毎日Eトレ!【1164】私が知っているのは自分が無知であるということだけだ

デイビッド・セイン先生が教える
名言から英語を学ぼう

英語でこれって何て言うんだろう? 日常会話で使う表現を、人気英会話講師のデイビッド・セイン先生が解説してくれます。日本人が間違えやすいポイントや文化の違い、派生した表現なども教えてくれます。今回は「私が知っているのは、自分が無知であるということだけだ」「恐怖は常に無知から生じる」です。さっそく読んで会話で使ってみましょう。

I know nothing except the fact of my ignorance.
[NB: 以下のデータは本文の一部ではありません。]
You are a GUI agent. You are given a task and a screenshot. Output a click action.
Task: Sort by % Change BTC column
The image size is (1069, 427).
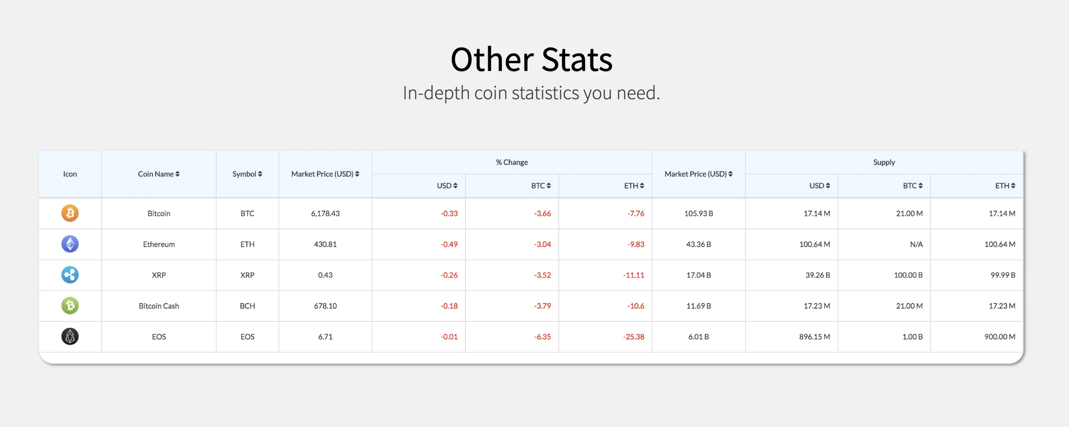click(549, 186)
私が知っているのは、自分が無知であるということだけだ

 

"ignorance" を使った英語の名言

I know(私は知っている)+ nothing except ... (...以外は何も~ない)で、「私は...以外何も知らない」という意味のフレーズになります。I know nothing except this fact.なら「この事実以外は私は何も知らない(=私が知っているのはこの事実だけだ)」ということです。ほかにも、There is nothing I can do for you except listen.という文であれば「聞く以外に私にできることは何もない(=私にできることは聞くことだけだ)」という意味になり、これは悩みを抱えている人に対して声をかけるフレーズとしても使えます。factは「事実」、ignoranceは「無知、無学」という名詞です。つまりI know nothing except the fact of my ignorance. で「私は自分が無知であるという事実以外は何も知らない」=「私が知っているのは、自分が無知であるということだけだ」という意味。これは、古代ギリシアの哲学者Socrates(ソクラテス)の言葉です。ignoranceを使ったそのほかの有名な言葉に、Ignorance is bliss. があります。blissは「至福、この上ない喜び」という名詞で「無知は幸福だ」が直訳。つまり「知らぬが仏」ということわざです。

 

一緒に覚えよう! 他の言い方・関連表現

Fear always springs from ignorance.
恐怖は常に無知から生じる

▶アメリカの思想家、哲学者、作家、詩人であるRalph Waldo Emerson(ラルフ・ワルド・エマーソン)の言葉です。springと聞くと真っ先に季節の「春」を思い浮かべる人が多いかもしれませんが、実は「跳ねる」や「生じる」といった動詞の意味もあります。この文章では spring from ... 「~から生じる、~に起因する」というイディオムとして使われています。誰しも知らないことに対する恐れ・不安(fear)を抱くもの。でも裏を返せば、知識を身につけたり、学習することでそういった恐怖心は拭い去ることができる。そんなことを教えてくれる名言です。

 

講師プロフィール●デイビッド・セイン David Thayne

日本で約30年の豊富な英語教授経験を持ち、ベストセラーの英語の書籍を数多く刊行。英会話イベント・セミナーも精力的に開催している。